Merck KGaA (not to be confused with US-based Merck and Co) will buy Sigma-Aldrich, headquartered in St Louis, MO, for $140 per share in cash, a significant premium for shareholders and a “quantum leap” for its life science business. Justifying the price, Merck CEO Karl-Ludwig Kley commented in a video released by the company online: “If you want to buy a Rolls Royce, you don’t get it at a bargain price.”

Kley described the $17 billion (€13.1 billion) deal as a “compelling value proposition”, which will double Merck’s US life sciences business and strengthen their position in Asian markets. He said that the acquisition fed directly into Merck’s strategic plans for 2018 – its 350th (!) anniversary.
Relations are rather less friendly in Valeant Pharmaceuticals International’s ongoing $49 billion (€38 billion) takeover bid for Botox-maker Allergan. Allergan has been fighting the deal since April, and exchanges between the companies have become increasingly heated. Allergan recently released a statement from its board of directors: “Our conclusion that Valeant’s offer is grossly inadequate and substantially undervalues Allergan remains unchanged.” Meanwhile, Valeant accused Allergan of “avoiding constructive engagement at all costs.” At the request of eager shareholders, Allergan has scheduled a special meeting on December 18.
Finally, the $54 billion takeover of UK pharma company Shire by US-based Abbvie is in jeopardy.
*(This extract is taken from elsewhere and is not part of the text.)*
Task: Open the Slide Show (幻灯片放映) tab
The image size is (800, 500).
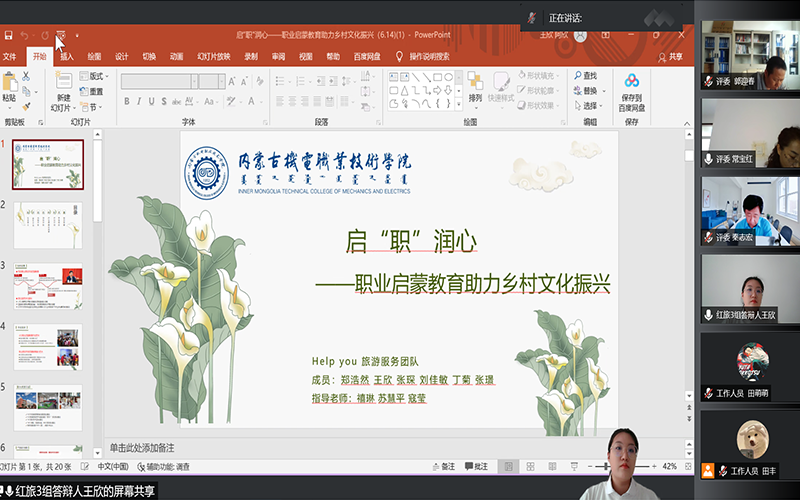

Abbvie released a statement on October 15 saying that its board of directors had withdrawn its support, following changes in US tax regulation, which they said had introduced too much uncertainty into the deal and eliminated a number of financial benefits. The new rules are designed to make ‘tax inversion’ – moving the tax base of the company out of the US to reduce the tax paid – more difficult.